24/03/2016

Embrioni usati per la ricerca. Il parere della Corte Costituzionale

Gli embrioni sono persone.

Tuttavia vediamo come, da tempo, il diritto alla vita, fondamentale principio costituzionale (in linea teorica inderogabile), sia sotto assedio.

L’attivismo radicale, in salsa buonista e politicamente corretta, di persone influenti nel panorama politico, istituzionale, mass mediatico e sociale, diretto a consentire l’accesso senza limiti (la cui presenza comunque non renderebbe legittima tale pratica) alla procreazione medicalmente assistita non è ininfluente e, nel grande silenzio generale, la categoria più perseguitata ed indifesa della storia (i bambini) continuano a pagarne il prezzo. Ne parlavamo qui.
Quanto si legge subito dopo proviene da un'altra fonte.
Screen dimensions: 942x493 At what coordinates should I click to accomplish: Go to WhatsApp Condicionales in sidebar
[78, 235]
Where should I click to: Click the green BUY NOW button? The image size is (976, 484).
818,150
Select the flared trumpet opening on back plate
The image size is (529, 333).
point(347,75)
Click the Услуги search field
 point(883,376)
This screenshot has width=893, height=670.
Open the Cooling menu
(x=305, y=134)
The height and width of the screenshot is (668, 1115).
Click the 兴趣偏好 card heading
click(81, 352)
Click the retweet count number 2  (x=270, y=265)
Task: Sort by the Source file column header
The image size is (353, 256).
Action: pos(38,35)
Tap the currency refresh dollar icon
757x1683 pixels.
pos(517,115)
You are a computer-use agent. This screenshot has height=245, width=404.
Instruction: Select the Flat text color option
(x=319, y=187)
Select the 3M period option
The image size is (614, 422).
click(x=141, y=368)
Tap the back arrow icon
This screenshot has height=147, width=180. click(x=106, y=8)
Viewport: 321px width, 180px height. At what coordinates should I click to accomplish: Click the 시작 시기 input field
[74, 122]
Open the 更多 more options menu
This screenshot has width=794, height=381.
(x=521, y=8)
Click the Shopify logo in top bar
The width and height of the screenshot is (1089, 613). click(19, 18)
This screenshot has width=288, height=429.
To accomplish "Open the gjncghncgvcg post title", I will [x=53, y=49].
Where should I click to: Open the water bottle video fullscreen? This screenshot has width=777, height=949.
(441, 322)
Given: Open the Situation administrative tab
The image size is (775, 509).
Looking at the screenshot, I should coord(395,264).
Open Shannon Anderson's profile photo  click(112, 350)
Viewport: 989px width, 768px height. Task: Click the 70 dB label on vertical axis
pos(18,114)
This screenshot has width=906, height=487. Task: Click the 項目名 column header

Sugli embrioni e sulla cosiddetta fecondazione artificiale (per la neolingua: ‘procreazione medicalmente assistita’) sono quattro i pronunciamenti della Corte Costituzionale che, dal 2009 ad oggi, hanno contribuito all’erosione di quegli argini posti a presidio di un’applicazione eccessivamente estesa della L. 40/2004.

Nel 2009 fu eliminato il limite massimo di produzione di tre embrioni, e quindi si diede il via alla ‘surgelazione’ (o ‘crioconservazione’, per confondere le acque); nel 2014 fu dichiarato incostituzionale il divieto di fecondazione eterologa; nel 2015 fu consentito il ricorso alla fecondazione artificiale alle coppie fertili ma portatrici di malattie genetiche trasmissibili ai figli; in conclusione, con una sentenza del novembre 2015, la selezione degli embrioni da trasferire in utero fu derubricata dall’elenco dei reati previsti dalla legge.

Una serie di interventi che lasciano dietro di sé una scia di sangue innocente, ma che in compenso hanno consentito un progetto di selezione eugenetica da fare invidia a chi mai avrebbe pensato che, a distanza di settant’anni dalla sua morte, si sarebbero sviluppati questi metodi in tutta legalità, senza che all’applicazione di questi conseguissero processi come quello di Norimberga.

Martedì 22 marzo 2016, la Corte Costituzionale è stata chiamata a pronunciarsi sulla facoltà di utilizzare gli embrioni c.d. residuali (in parole povere: bambini che, per volere dei “proprietari”, si sono visti negare il diritto a nascere) per la ricerca sulle cellule staminali, negandone l’attuale possibilità. Non che la Corte abbia voluto difendere quei potenziali cittadini di cui non si sa bene che fare, ma semplicemente ha ritenuto che la scelta di rendere possibile la ‘donazione’ di embrioni per la ricerca spetta al legislatore e non alla Consulta.

Pericolo scampato? Non proprio. Anzitutto è da rilevare come la Corte abbia semplicemente affermato di non essere competente a concedere tali autorizzazione e di come tale compito spetti eventualmente all’organo legislativo; in secondo luogo, la legge 40 continua senza tregue a mietere le sue piccole vittime.

Un censimento dell’Istituto Superiore di Sanità, resi noti pubblicamente da Giulia Scaravelli, responsabile del “Registro Nazionale della Procreazione Medicalmente Assistita”, in un convegno organizzato lo scorso febbraio dall’Associazione Luca Coscioni (nota per le posizioni radicali su temi quali aborto, eutanasia e legalizzazione di sostanze stupefacenti, oltre che per la solita retorica radicale anti clericale), ci rivela il numero esatto degli embrioni destinati a non nascere perché scartati dai genitori: si tratta di 3862 embrioni i cui “proprietari” hanno dichiarato di non volerli utilizzare in quello che viene definito “processo parentale” (quindi di farli nascere) e di altri 6279 in stato di abbandono, e cioè in una situazione per cui è impossibile risalire alle coppie di riferimento e che, di conseguenza, sono conservati in taniche di congelamento.

Non paghi della strage in atto, l’Associazione Luca Coscioni ha proposto una petizione al Governo, sottoscritta da 600 “scienziati” di 22 Paesi (eredi morali dell’etica targata “dott. Mengele”), affinché venga consentito l’accesso libero alla ricerca sulle cellule staminali embrionali.

Occorre non dimenticare questi figli, vittime di pseudo medici senza scrupoli che, in nome del solito progresso scientifico (lo stesso fine che nei secoli ha legittimato i più grandi crimini contro l’umanità), non esitano a sacrificare la vita di coloro che non possono difendersi se non attraverso la lotta di chi già è nato.

Non porsi il problema, chiudere gli occhi davanti a queste ingiustizie, è inammissibile: chi non difende questi bambini è complice del massacro.